Giampaolo sitúa al Cremonese en un 3-5-2. Audero guarda la portería detrás de una zaga de tres formada por Terracciano, Bianchetti y Luperto. El centro del campo es trabajador, con Zerbin y Pezzella proporcionando amplitud, mientras que Thorsby, Grassi y Maleh buscan controlar el centro. La dupla de ataque formada por Bonazzoli y el veterano Vardy llevará la amenaza de gol; la experiencia de Vardy en grandes partidos podría ser decisiva.
El Como responde con un 4-2-3-1. Butez comienza en portería, protegido por una defensa de cuatro: Smolcic, Ramon, Kempf y Moreno. Perrone y Da Cunha anclan el centro del campo, permitiendo que los talentos creativos Baturina, Diao y Rodríguez apoyen al delantero solitario Douvikas. La velocidad y verticalidad de Diao por la derecha pondrá a prueba a Pezzella, mientras que Rodríguez por la izquierda puede inquietar a Terracciano.

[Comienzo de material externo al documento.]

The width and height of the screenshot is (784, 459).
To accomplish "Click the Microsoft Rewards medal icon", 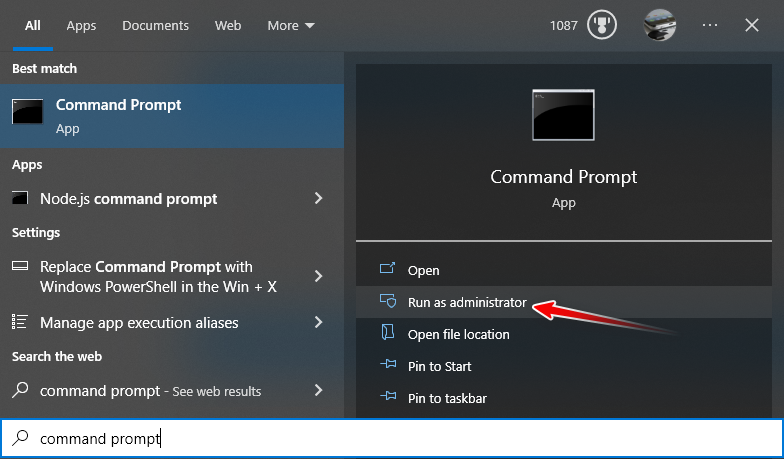I will [x=600, y=25].
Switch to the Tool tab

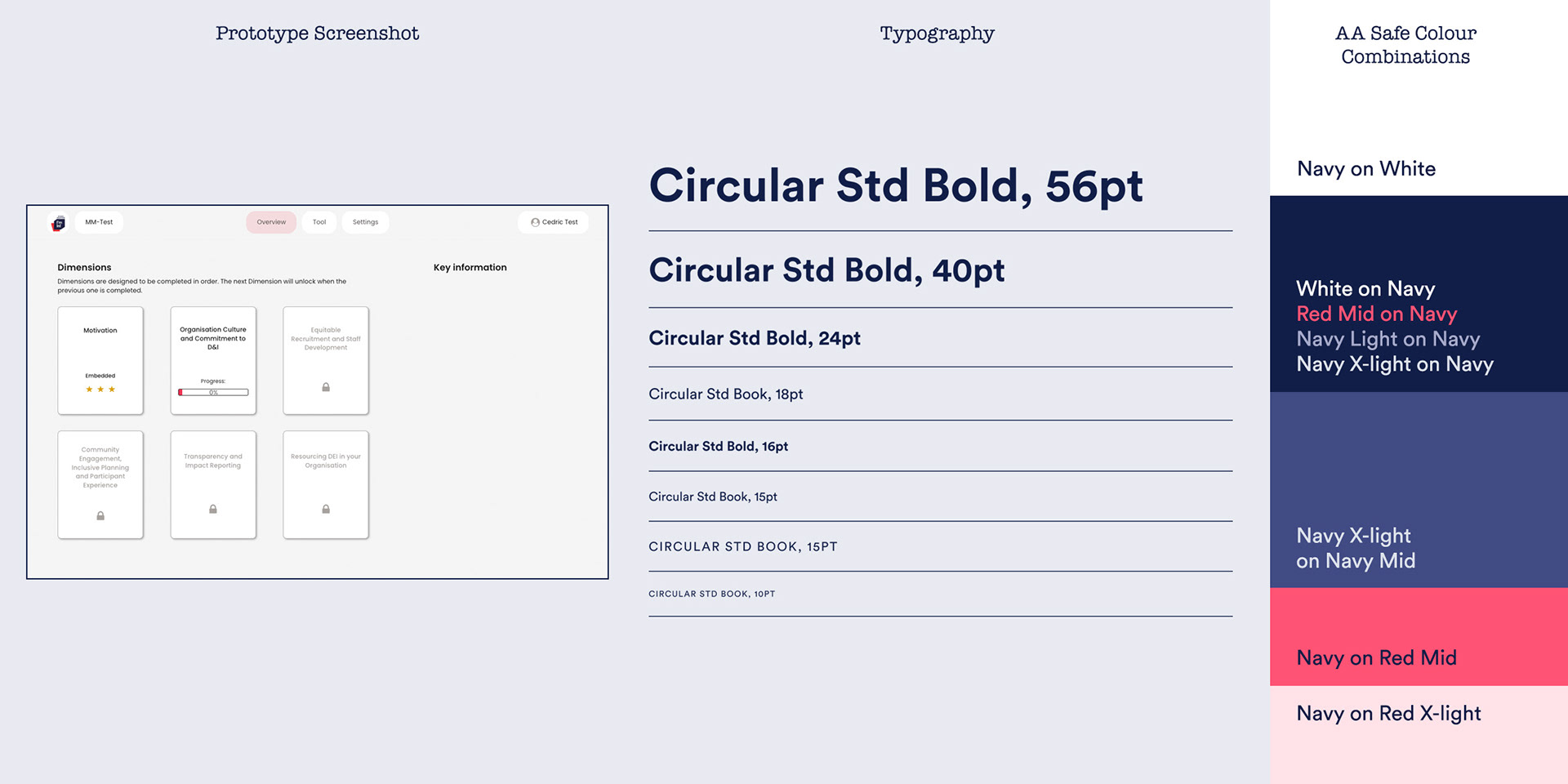tap(319, 222)
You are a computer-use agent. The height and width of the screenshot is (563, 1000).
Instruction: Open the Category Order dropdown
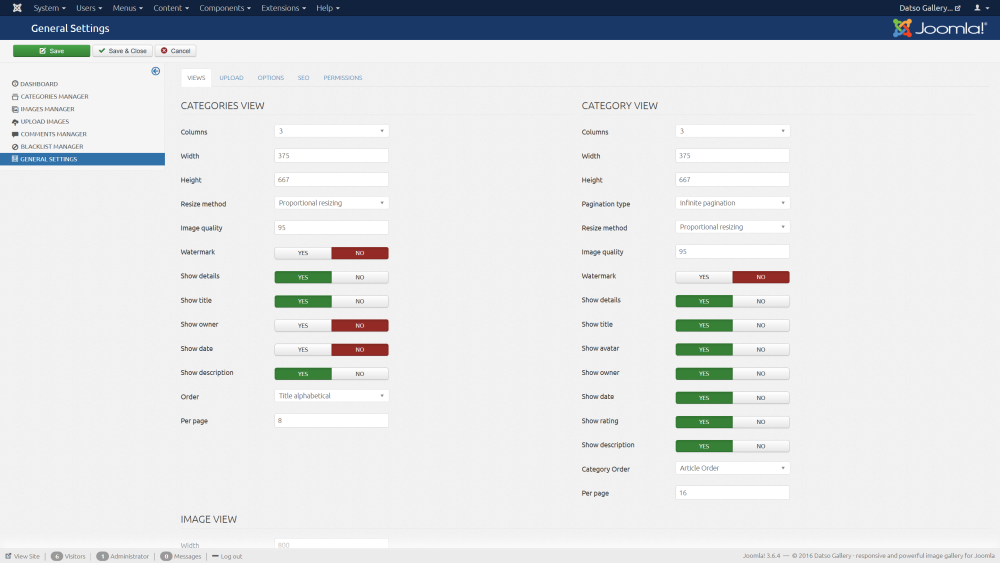[732, 468]
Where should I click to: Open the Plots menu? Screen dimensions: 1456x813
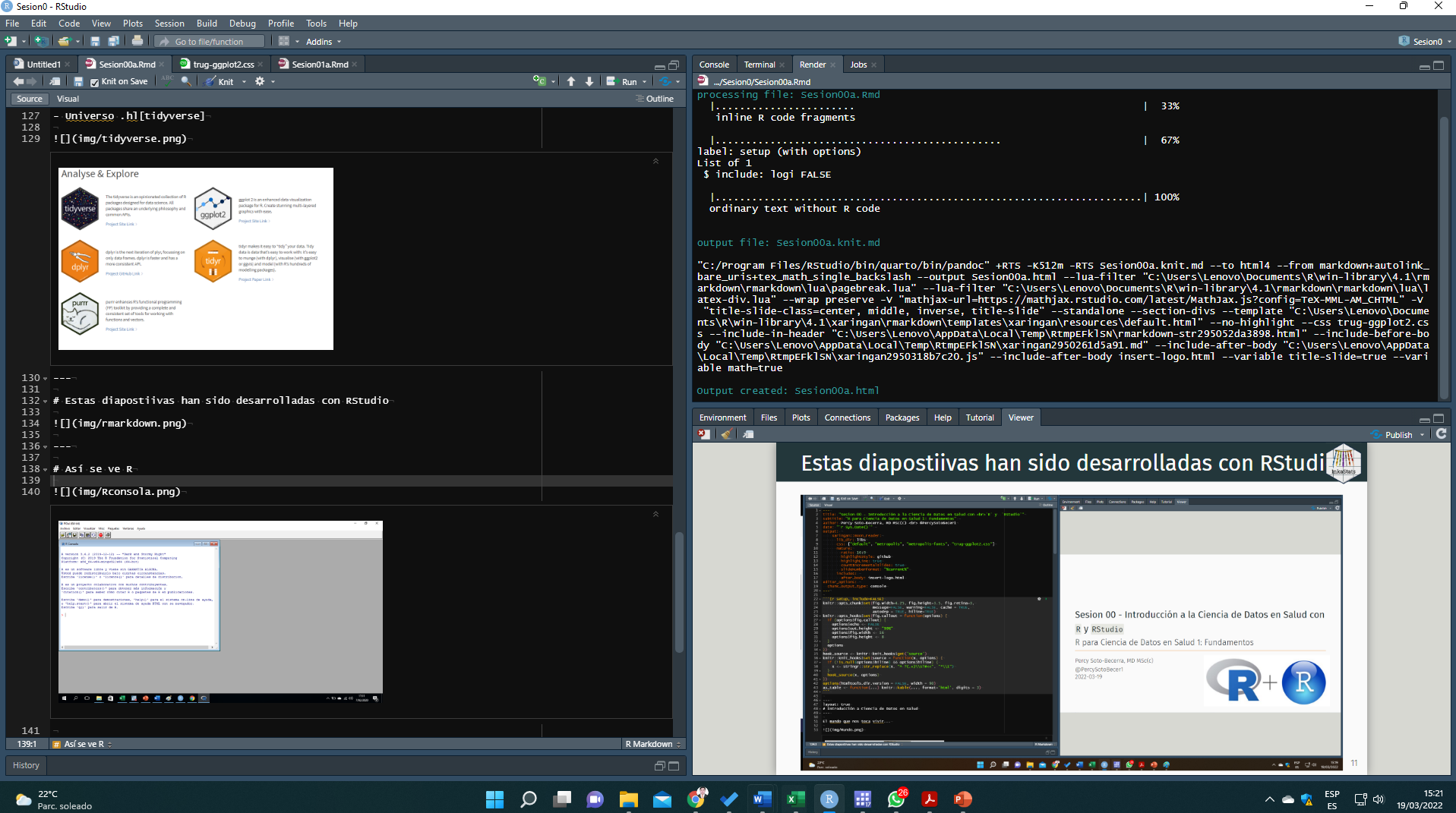click(x=132, y=24)
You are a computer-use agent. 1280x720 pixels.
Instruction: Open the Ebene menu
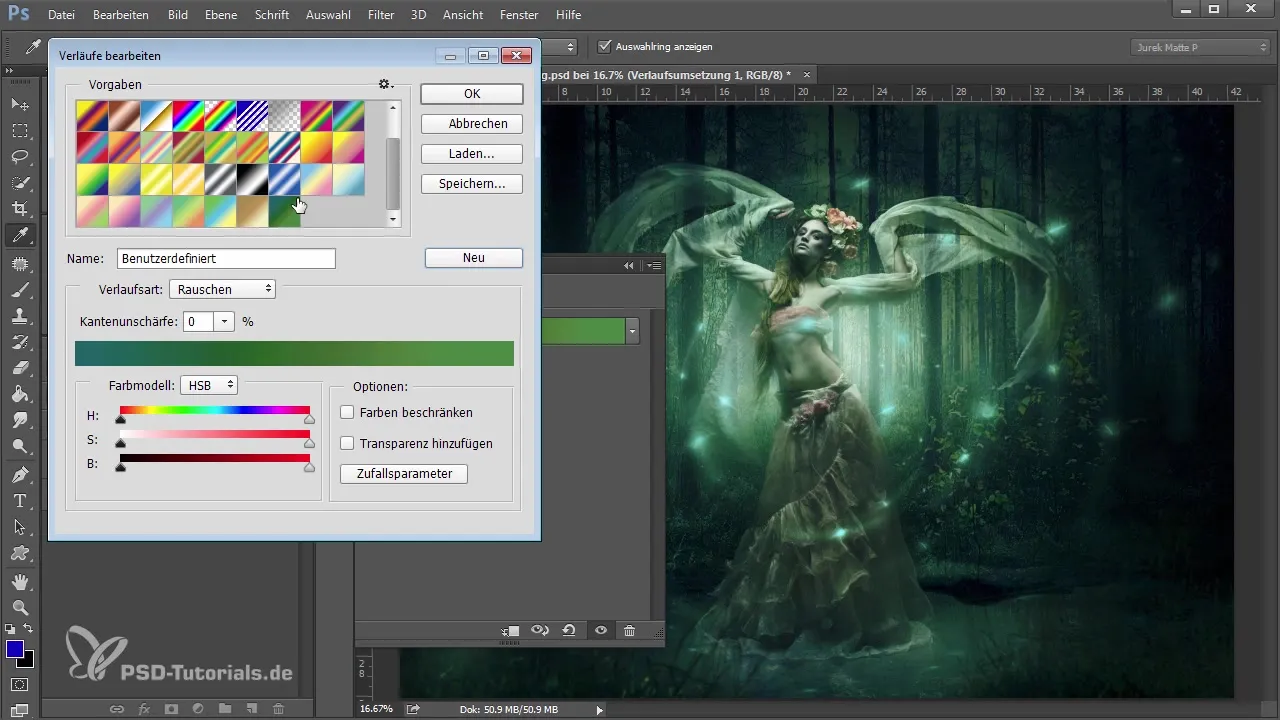pyautogui.click(x=222, y=15)
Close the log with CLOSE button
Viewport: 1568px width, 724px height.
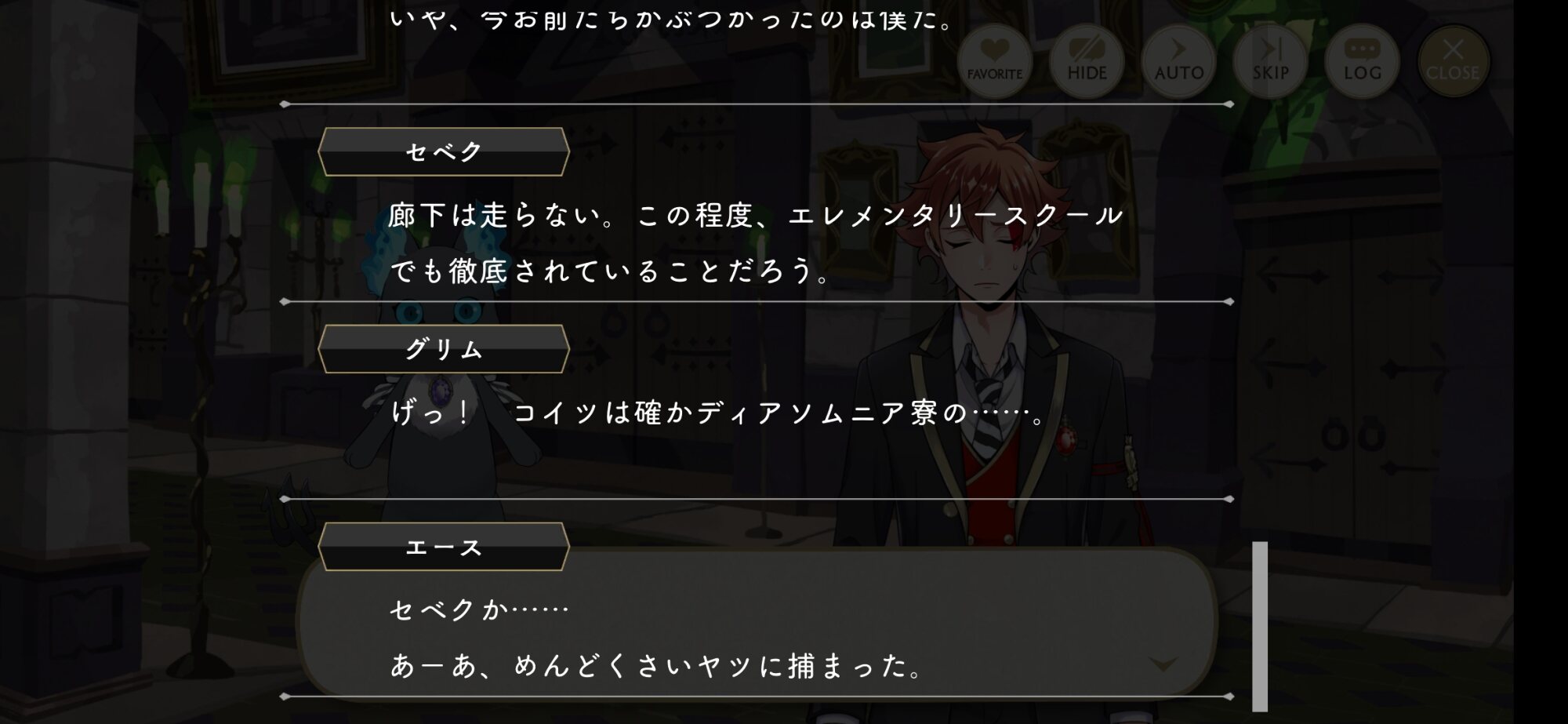(1453, 61)
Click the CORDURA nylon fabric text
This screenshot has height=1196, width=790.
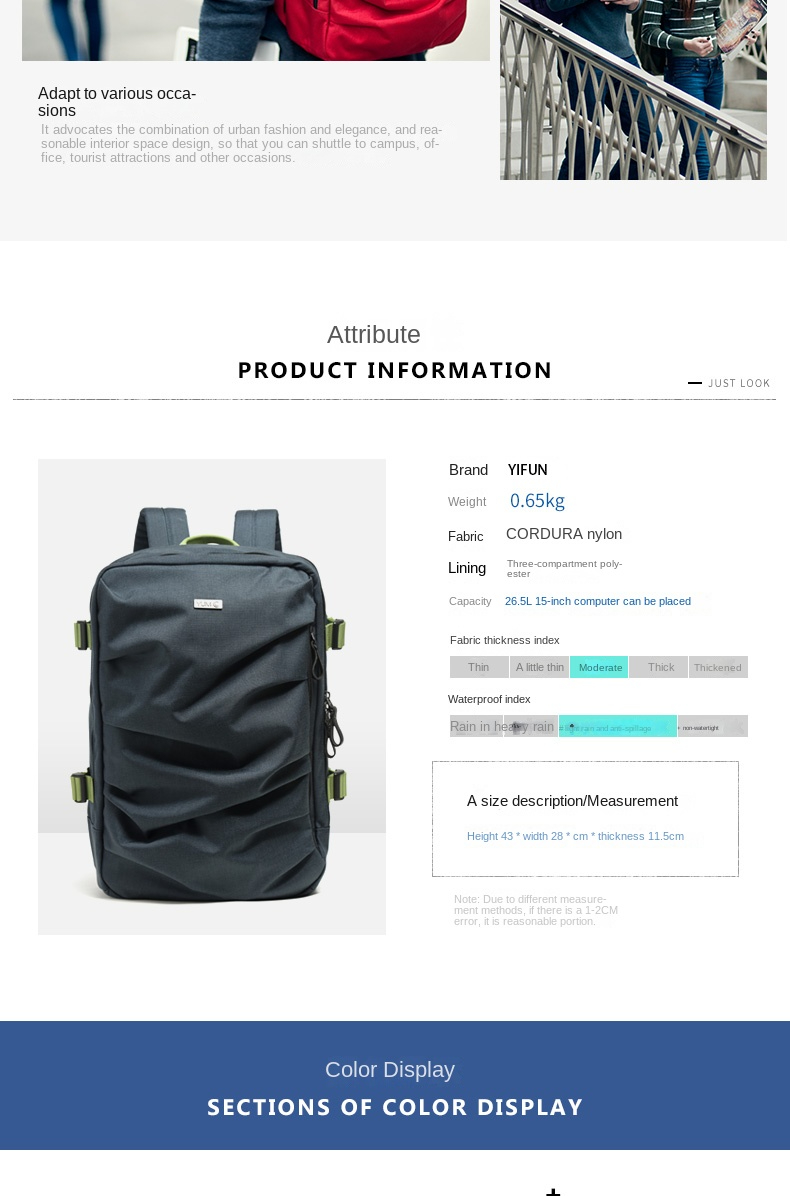click(x=564, y=534)
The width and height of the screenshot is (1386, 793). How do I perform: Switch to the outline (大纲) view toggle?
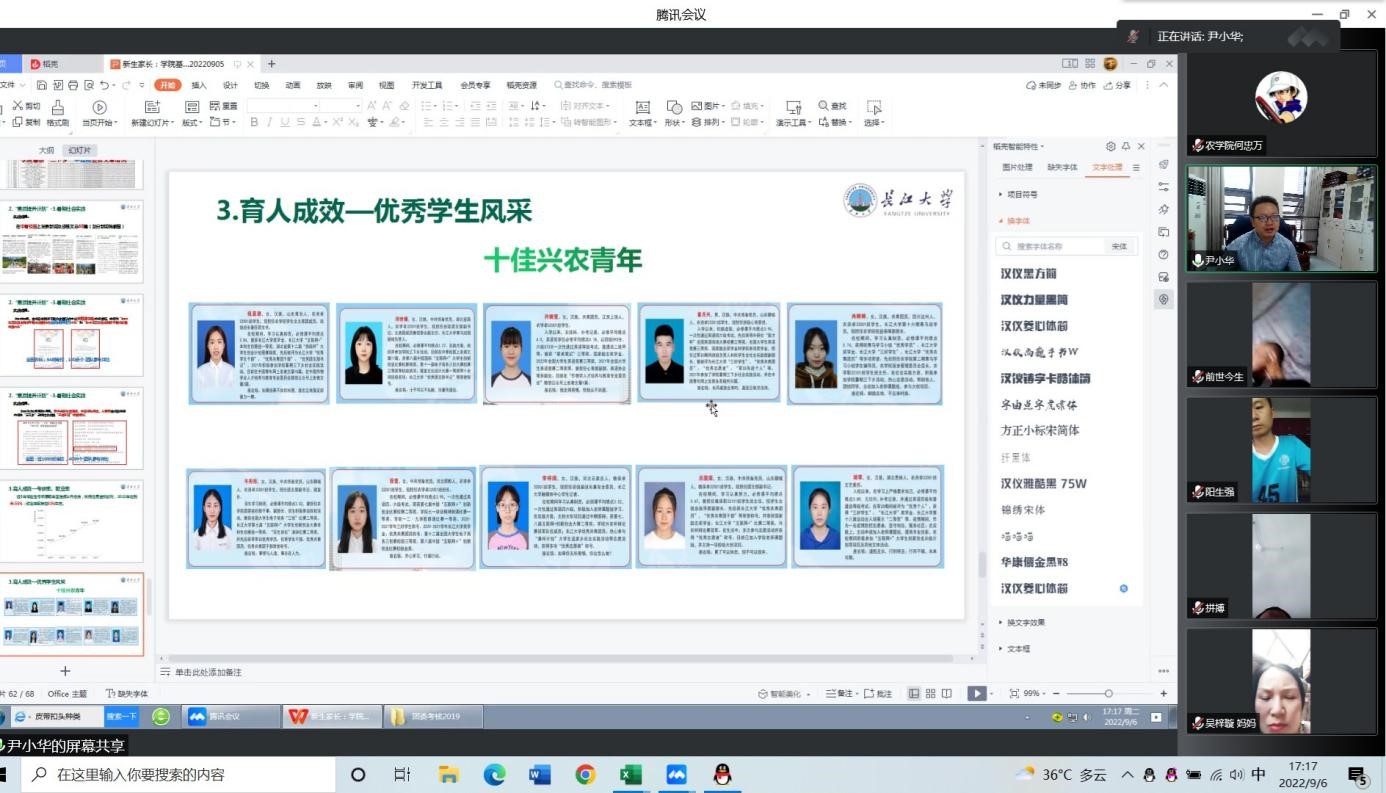(x=46, y=150)
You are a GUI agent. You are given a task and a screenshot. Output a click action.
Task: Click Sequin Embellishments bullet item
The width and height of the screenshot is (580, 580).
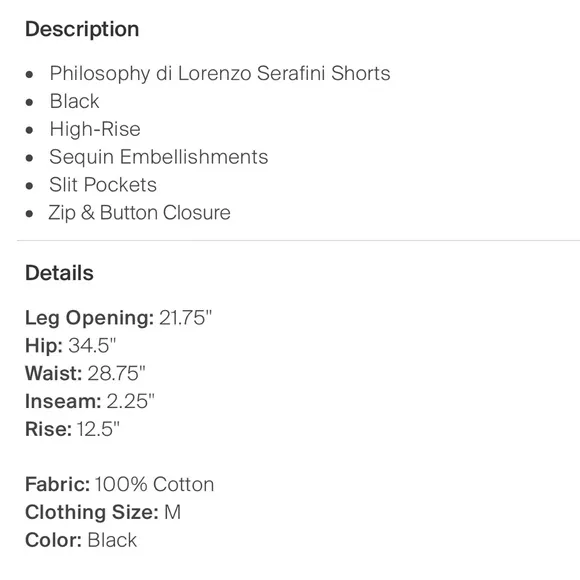[x=159, y=157]
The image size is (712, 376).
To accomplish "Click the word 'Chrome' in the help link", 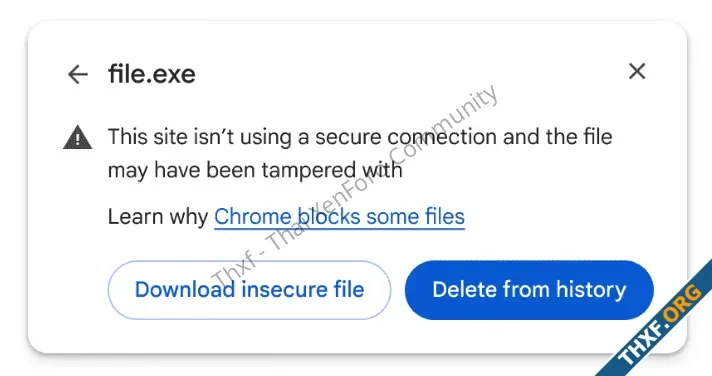I will [252, 217].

Tácticamente, el partido podría decidirse en la batalla del centro del campo. La sala de máquinas de tres hombres del Cremonese debe ahogar el doble pivote del Como y evitar que llegue el balón a los centrocampistas ofensivos. Por el contrario, los laterales del Como deberán lidiar con los carrileros del Cremonese, cruciales en sus transiciones ofensivas. Las jugadas a balón parado también podrían jugar un papel, ya que ambos equipos cuentan con peligro aéreo.
El árbitro Fabio Maresca, de Nápoles, se hace cargo de este encuentro de alto riesgo, asistido por Cecconi y Fontemurato. El cuarto árbitro es Calzavara, con Gariglio en el VAR y Camplone como asistente del VAR. Sus decisiones podrían tener consecuencias monumentales, dado los estrechos márgenes en juego.
Las implicaciones van mucho más allá de los 90 minutos. Para el Cremonese, la supervivencia asegura otra temporada de ingresos de la Serie A y la oportunidad de construir. El descenso forzaría una reconstrucción y un posible estrés financiero. Para el Como, la clasificación a la Champions League transformaría el club, garantizando decenas de millones en ingresos y la capacidad de atraer talento de primer nivel. Sería un logro asombroso para Fàbregas en sus inicios como entrenador.
Con los destinos de ambos equipos entrelazados con lo que ocurra en otros campos, el pitido final desencadenará celebraciones desenfrenadas o una desgarradora decepción. El partido comienza a las 20:45 hora local y se retransmite en directo por DAZN y Sky Zona DAZN (canal 214). Los aficionados pueden esperar un partido de infarto donde cada entrada, pase y decisión tiene peso.
Basado en información de Tuttosport.